Division of Labor. Apart from the special status of kings in the Kingdom of Dahomey and occasionally chiefs in Ewe regions, who did not perform manual labor, the main division of labor is along gender lines. Men do heavy agricultural labor such as clearing the land and staking yam vines; they fish, hunt, and build houses. Women participate in the above activities also, such as preparing the palm-frond walling or fencing necessary to hut building, taking charge of butchered animals and fish, and carrying out almost all agricultural tasks except the very heaviest. Women also carry headloads as heavy as any load men can carry. Although it is often said that only women headload, this is patently untrue. Women are in charge of most market activities, although they may hire men to help them. One of the few items usually sold by men in the market is beef, often brought by Hausa or other Muslim traders. Most other kinds of work, including cooking, may be done by women and men, and even the above-mentioned divisions of labor are not absolute. Women and children may join with men in pulling in the enormous and heavy fishing nets from the surf after a catch. Gender-specific cash savings and work collectives abound, enabling members to have their own banking as well as support in house building, clearing land, harvesting, fishing, marketing, and all other labors. Especially notable are the Fon dokpwe , or cooperative, and the Ewe esodjodjo , or tontine (French). Both women and men engage in child care, although women are considered to have greater responsibility in this regard.
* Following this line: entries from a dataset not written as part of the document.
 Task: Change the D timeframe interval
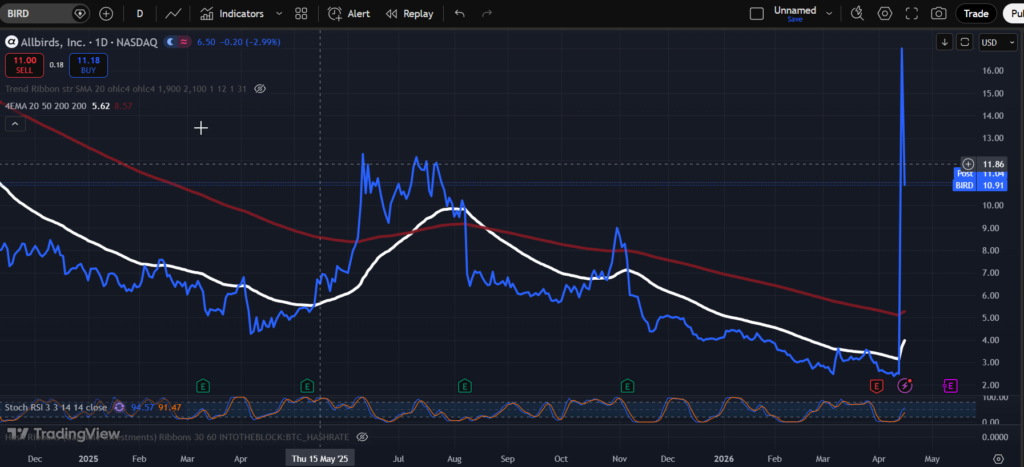click(140, 14)
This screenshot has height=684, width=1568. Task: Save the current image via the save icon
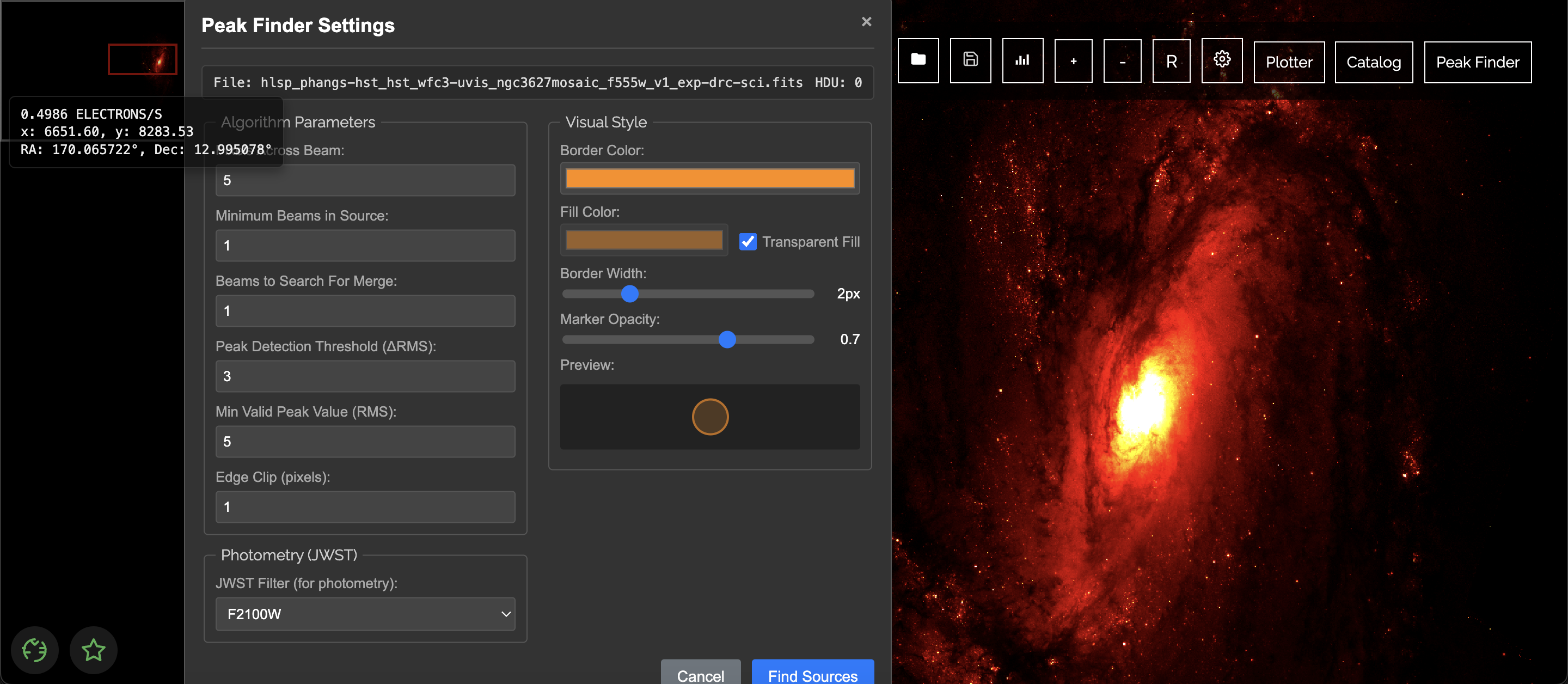(x=970, y=61)
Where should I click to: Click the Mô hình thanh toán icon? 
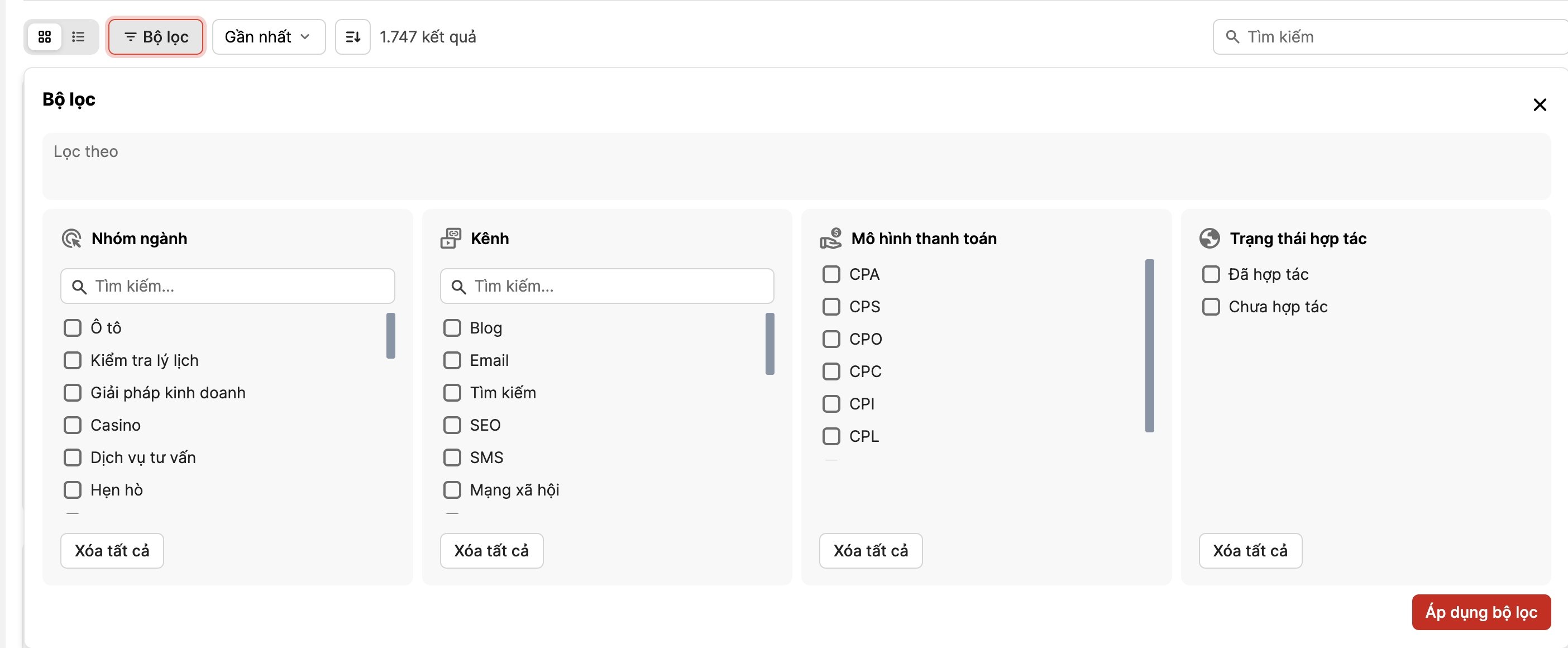pos(830,239)
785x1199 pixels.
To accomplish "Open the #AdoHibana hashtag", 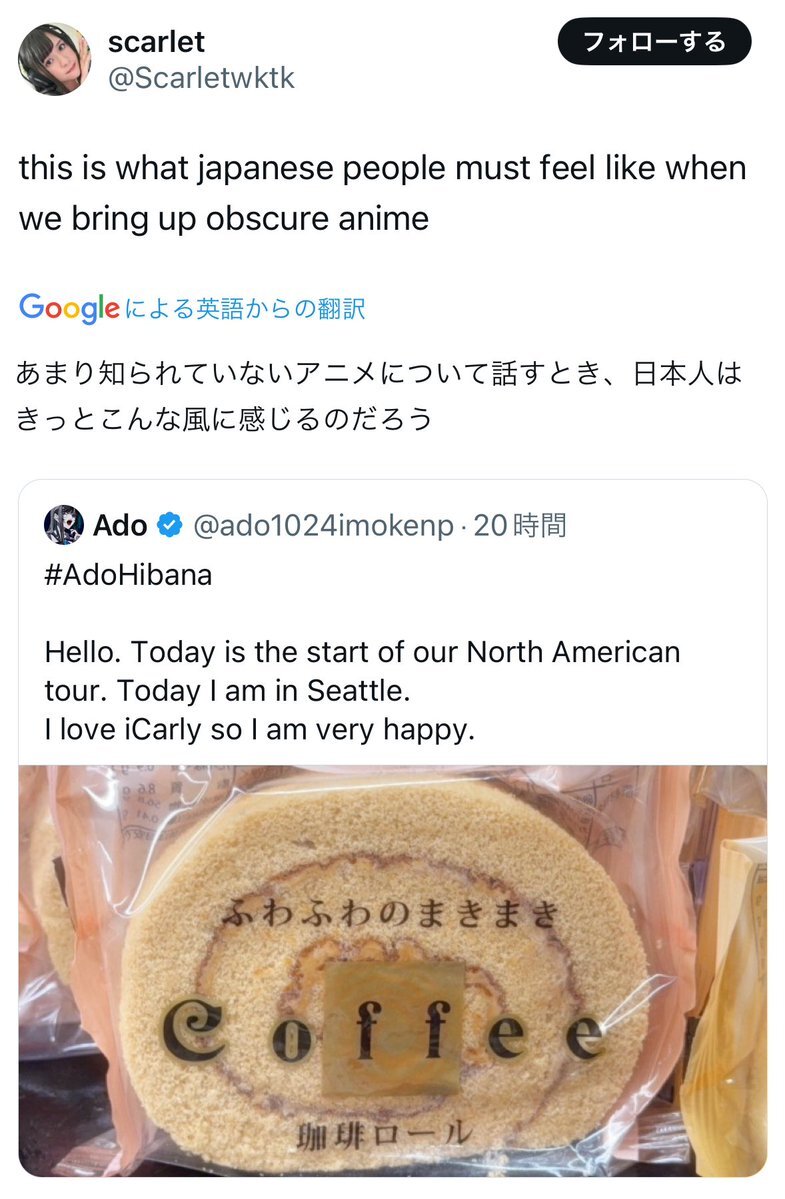I will click(128, 575).
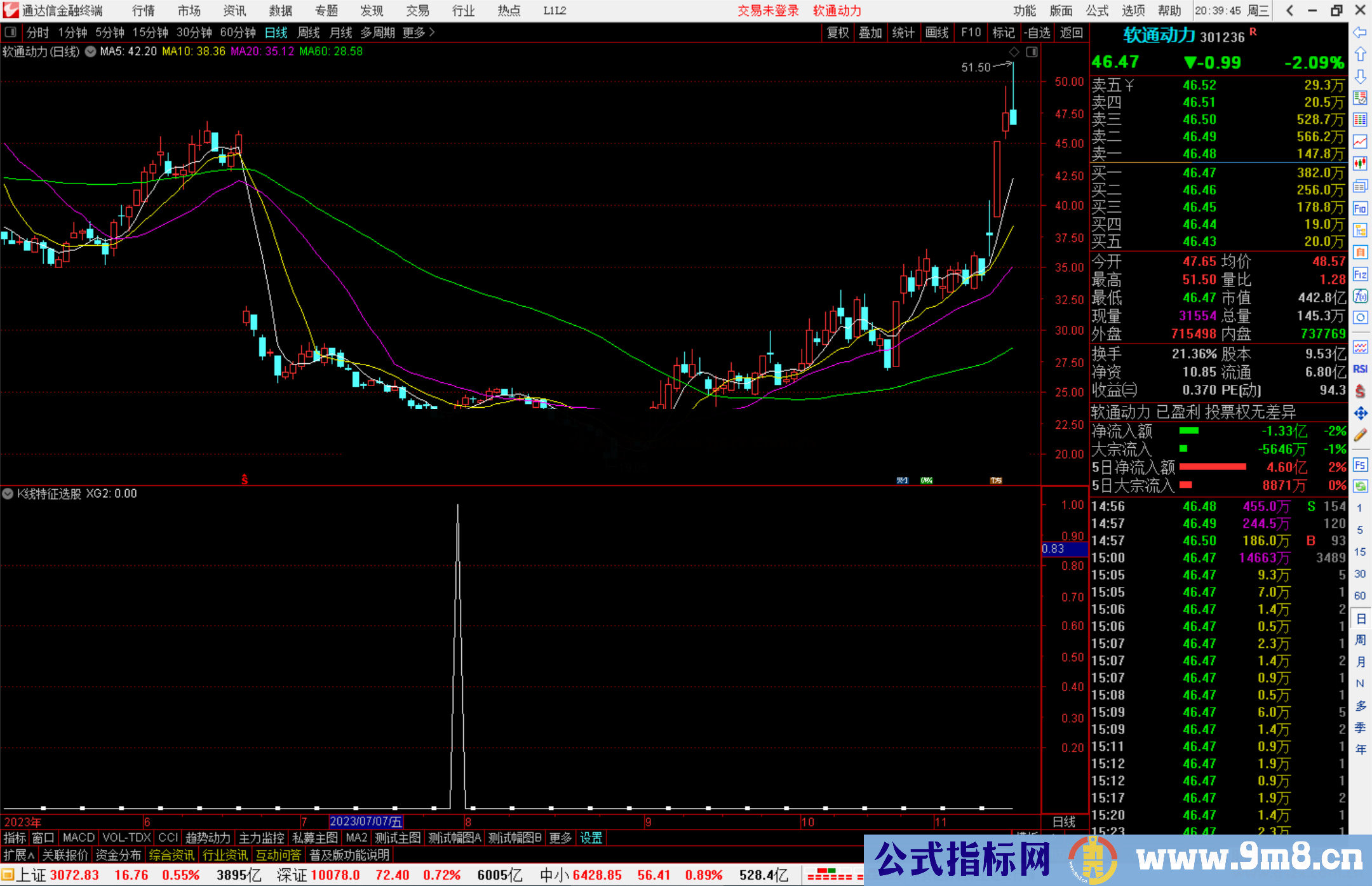
Task: Toggle the side panel icon near 51.50 label
Action: coord(1032,52)
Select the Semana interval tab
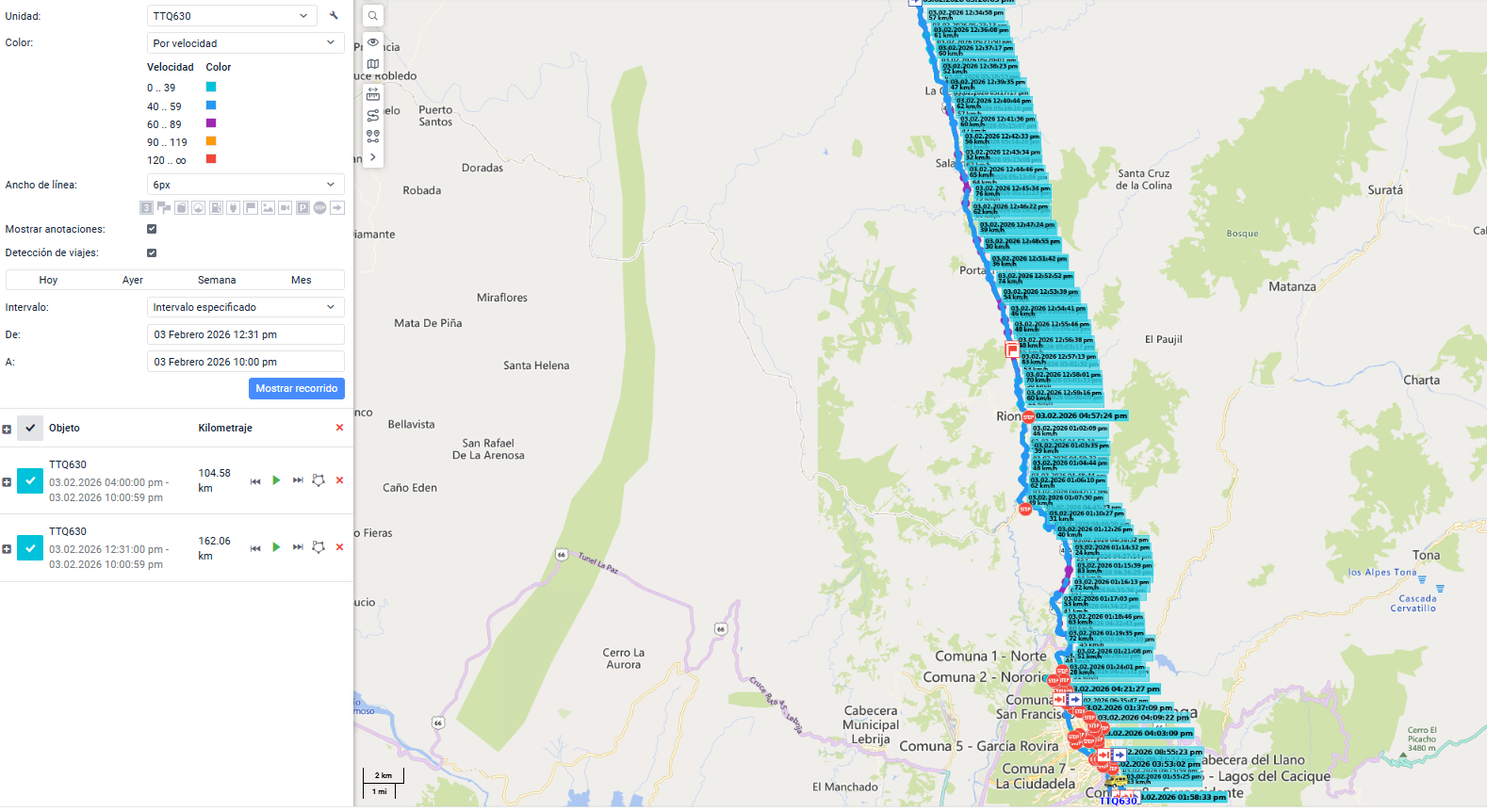This screenshot has height=812, width=1487. pos(217,280)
Groups of men and groups of women may take care of any and all village children in their vicinity at any given time.

Land Tenure. Anyone from a particular region can farm on land that is not occupied by anyone else. Inside a settlement, a person wishing to employ land must ask permission of the village chief or the elders of the lineage owning the land. Formerly, rights have extended only to use of land; there was no absolute right to the land itself. In the Kingdom of Dahomey, land was by definition the property of the king. In most Ewe regions, land is inherited and administrated by elders of each patriline; any lineage member may build or farm on lineage land as long as she or he respects the rights of others nearby who are already established on the land. Widows of patriline members or other persons not members of the lineage may stay on the land and farm it, but it cannot pass definitively into another lineage. Only in the last few generations has land come to be alienable from lineage tenure by being mortgaged or sold. It is possible for palm groves and other wealth on the land to be passed on matrilineally, especially in Anlo and Glidji, where Akan matrilineal practices have influenced Ewe groups. Land not already belonging to a lineage (of which there is scarcely any now) may be acquired personally through simply clearing the land, or buying it from non-Ewe or non-Fon owners; the owner may dispose of such land without consulting lineage elders. Both women and men have rights to lineage land, often now called "inheritance of land," but, in areas where land is scarce, women have difficulty claiming such rights. Where lineage land is now alienable, plot by plot (e.g., southern Togo), women may, with difficulty, have a share in the proceeds of sales.